Automatic Minds on The Progressive Aspect

Article by: Tony Colvill

Okay, on first listen, it’s an interesting ride. I was expecting more in the vein of the last album, different tunes but the same style. This is different, the influences are there still, but this is truer to The Skys rather than those who influenced them. And I like it. I have listened to much that is progressive, symphonic, mellow recently, and loved it, but this is progressive rock!

Do I love it though? That’s when it becomes more difficult. The last The Skys album I reviewed seemed to have a flow throughout, Automatic Minds is more ebb and flow, the songs seemingly tailored to the guests and without their own identity. Or am I very wrong?

Get Rid of This is a quirky tune with its typewriter accompaniment and an irritating bell that chimes and has me looking for a message on my phone. Swines! It has a strong guitar solo, and I suppose the fact that its four minutes seems to pass quickly is a good reflection. It is sometimes good to give an album a rest before embarking on putting pen to paper.

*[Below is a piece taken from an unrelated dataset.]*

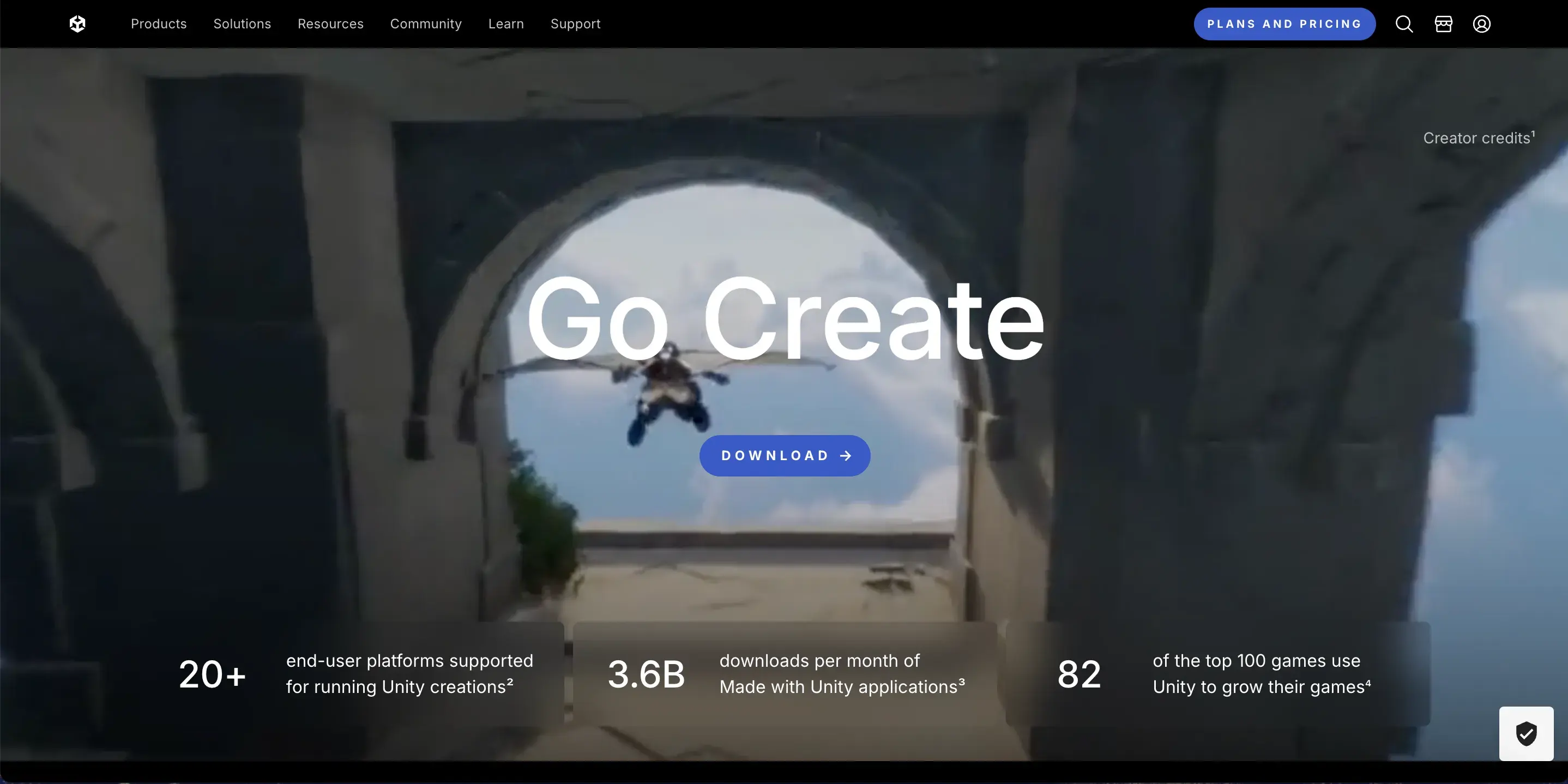Click the privacy shield checkmark badge
The image size is (1568, 784).
click(x=1526, y=733)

An excuse for being tardy? Probably, but if you cannot be open and only half listen then a step back serves you – and the band – better. Today, one and a half months after the first listen, it is fresher, cheeky even. Not a review from an ‘Automatic Mind’, so to speak. Automatic Mind is the second track and features some sinful sax and another guitar solo, of the two guitar solos the acoustic Spanish style picking attracts my ears the most.

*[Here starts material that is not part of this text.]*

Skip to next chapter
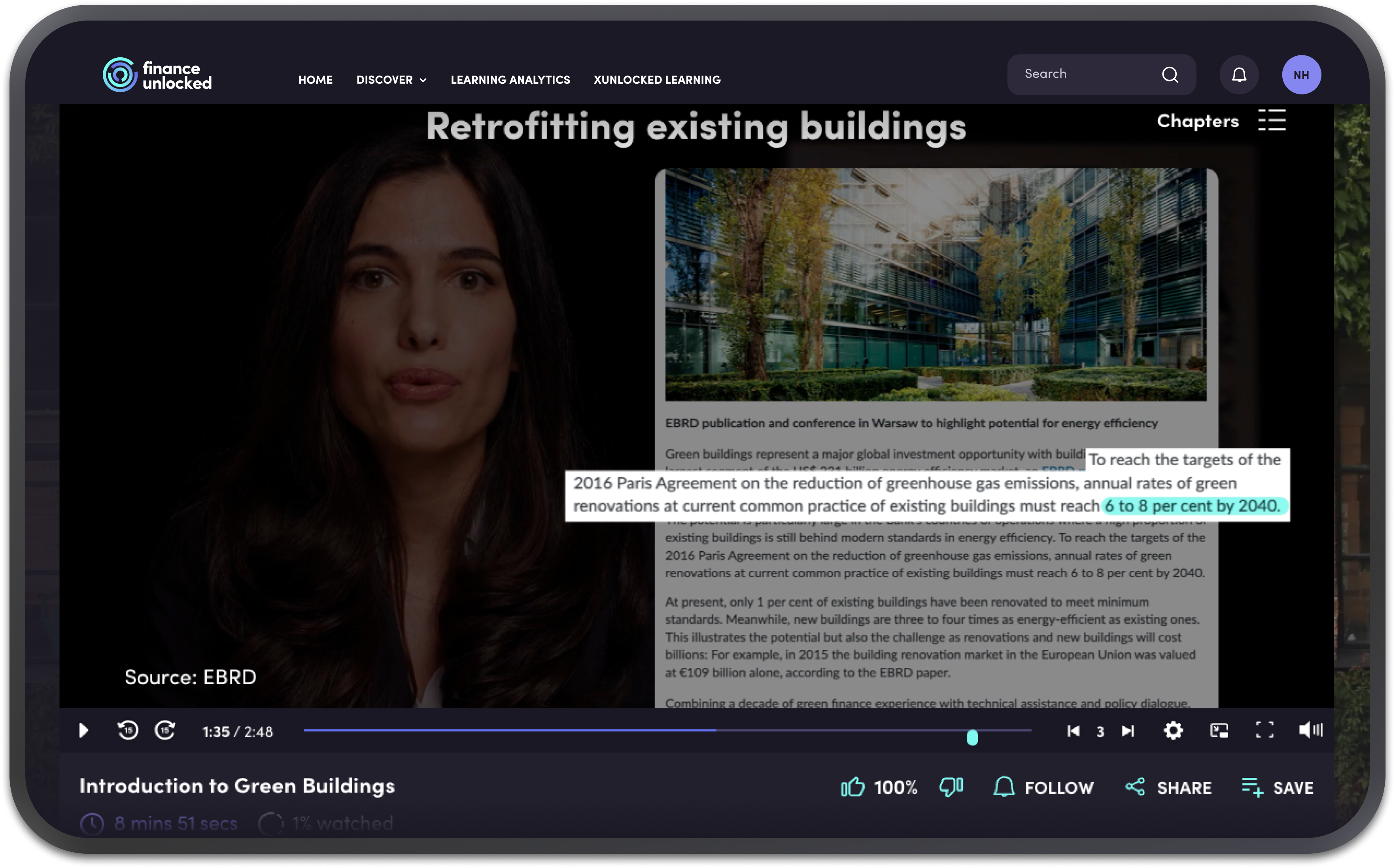 pyautogui.click(x=1128, y=731)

The Guardian of the Water Tower images aspects of Mike Oldfield’s playing, the bridge not unlike a mellow passage from Tubular Bells. There is quite an Oldfield feel through the whole piece, it’s very listenable, and not just from attaching its tune to the past glories of others. The Singing Tree takes me back to the long school holidays in the seventies, an Eastern European television programme that could be twee and scary. Again, a nice saxophone passage that lifts a fine piece into something better.

Chord changes a plenty with Templar’s Last Stand, a weird one with much inside it and a slightly demonic nature. For me it remains a ‘not sure’ track, but it has an odd charm. The Skys are not afraid to step outside their comfort zone, and the next two tracks, Love of Life and Dry Water, both change paths and direction, like an aural maze. More guitar, solid drumming, great sax, and a general feeling that if you start on a crossword you might just miss something. Durga McBroom makes an appearance here with a vocal passage not dissimilar to The Great Gig in the Sky from Dark Side of the Moon.

It is at this point that I reflect again on the benefits of taking that little step back. The album has become stronger because of it, a far better album than my first tentative thoughts. Dead End has a few more of those Mike Oldfield touches, a Tubular Bells with lyrics. The piano intro with synth undercurrent is lovely before the aforesaid Tubular Bells guitar steps in, and then the vocal. It’s a style that takes getting used to, and for some the term ‘marmite’ may apply to those in the higher register.

Last track on the album is Communication, seemingly Yes-like in construction, the higher register works here, the lower vocal intonation complimentary, and though having Yes references, it leans more to the blues than the jazz which I would expect of a Yes composition.

The Skys have produced another good album, but I would say you need to persevere with it if it doesn’t warm your cockles at first play. I would listen again and again, but my choice of dance partner, or other music if you will, would be crucial to my enjoyment of Automatic Minds. It is to me, an awkward one to place, and watching live might assist that. Essential no, a pleasure, absolutely.

The Skys will perform at HRH Prog in March 2020 in Sheffield and London, and will be very worthwhile to see live!